_QUESTIONS ON THE MATERIAL_:
1. In the text on convergent evolution below, list every animal that Professor Cockell names as an example of a streamlined body.
2. According to the text on convergent evolution below, how long ago was Aldabra completely submerged?
3. Reproduce the passage of the text on convergent evolution below between "We spoke with" and "we previously thought.", inclusive.

_DOCUMENT TEXT_:
——————

We spoke with Professor Cockell, via email, about his hypothesis and why the forms life takes, throughout the universe, might be more limited than we previously thought.
“Carbon is the most versatile element with which to build molecules. The periodic table is universal, so we would expect that living things would also explore the same elements elsewhere and likely stumble across carbon as the most likely element to build complex molecules.” Cockell continued, “I think life would be recognizable. Life will tend to converge on similar solutions to physical problems - sensors to detect electromagnetic radiation (eyes), streamlined bodies to move fast through liquids. Many of these solutions are determined by physics, not by chance events in evolution. If we found life elsewhere, we might expect it to have similar solutions to survival.”
The process of divergent life evolving into similar forms in similar environments is called Convergent Evolution and one interesting example has been in the news of late.
Aldabra, the world’s second largest coral atoll, was completely submerged 136,000 years ago and every land-dwelling species was wiped out. The fossil record shows the presence of a flightless bird, the Aldabra rail, which called the Atoll home before the inundation event.
Extinction events are tragic, but common, throughout the Earth’s history, but what makes this one special is it didn’t spell an end, only a hiatus, for at least one of the species which called the atoll home. The flightless rail has re-emerged on the Aldabra Atoll. According to a publication in the Zoological Journal of the Linnean Society, “A flightless Dryolimnas has been identified from two temporally separated Aldabran fossil localities, deposited before and after the inundation event, providing irrefutable evidence that a member of Rallidae colonized the atoll, most likely from Madagascar, and became flightless independently on each occasion.”
In simple terms, what this means, is there was a flightless Rail living on Aldabra more than a hundred-thousand years ago. The atoll was swallowed by the ocean, killing off all land-based species. And when the atoll re-emerged, the flightless Rail evolved again.
This suggests that life is, indeed, constrained and will find recognizable solutions to problems, particularly when presented with a similar starting point and environment. Professor Cockell agrees, saying, “This does show that solutions to survival are limited. The niches that life adapts to can produce different creatures ,as the fossil record shows, but solutions to living are not unlimited. Consider streamlined bodies - in dolphins (mammals), sharks (fish) and ichthyosaurs (extinct reptiles). This is a physical solution to moving fast through water - set by hydrodynamics.”

——————

_INFORMATION SHOWN_:
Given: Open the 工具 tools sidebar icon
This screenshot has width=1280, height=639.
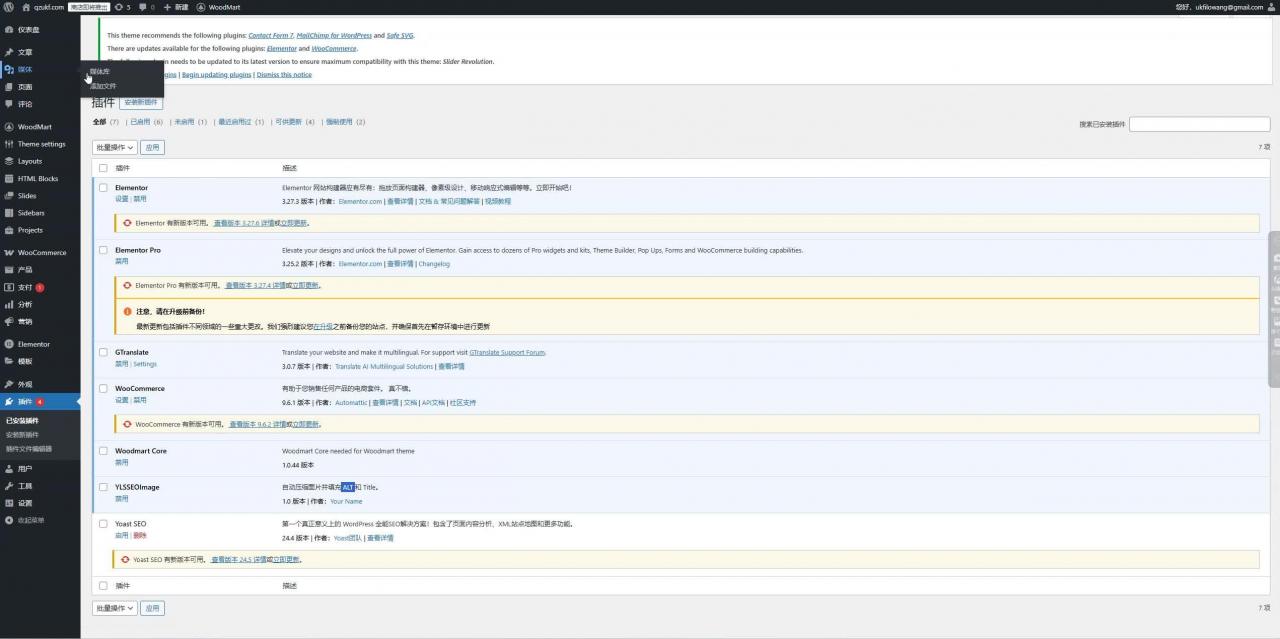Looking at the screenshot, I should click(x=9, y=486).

——————

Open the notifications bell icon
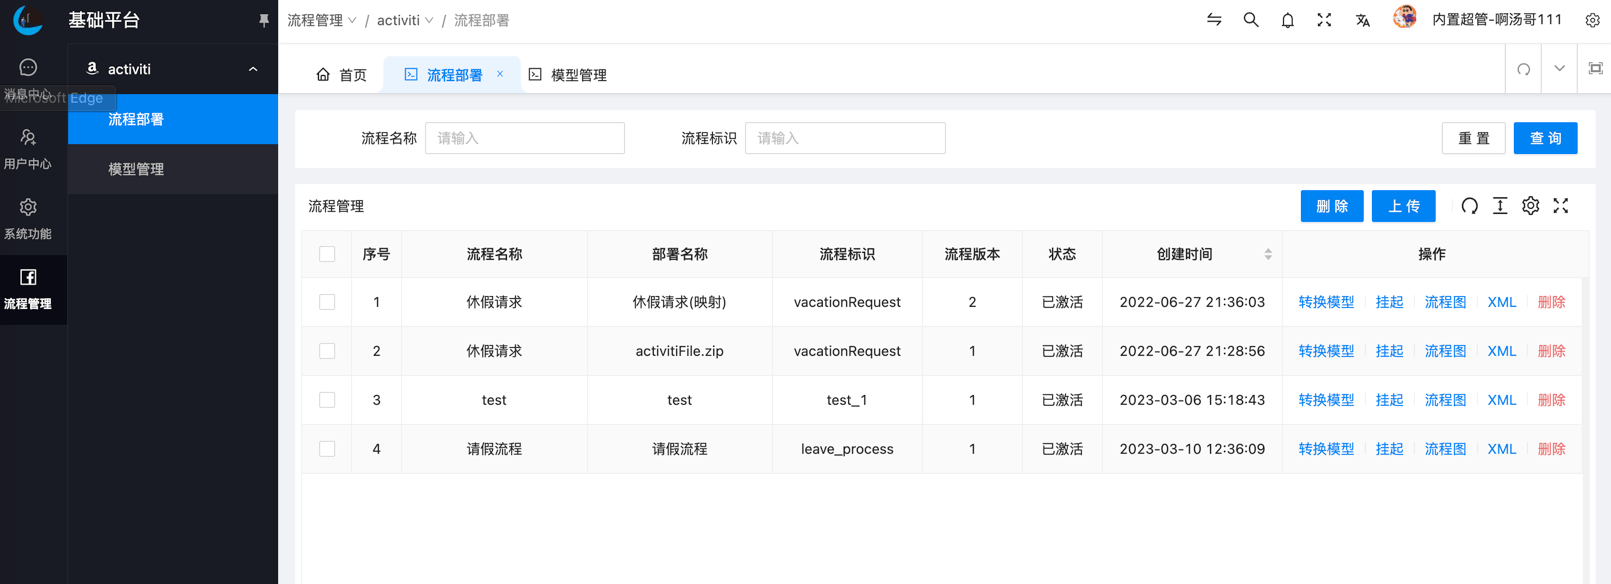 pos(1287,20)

——————

_ANSWERS BELOW_:
1. Dolphins (mammals), sharks (fish), ichthyosaurs (extinct reptiles)

2. 136,000 years ago

3.
We spoke with Professor Cockell, via email, about his hypothesis and why the forms life takes, throughout the universe, might be more limited than we previously thought.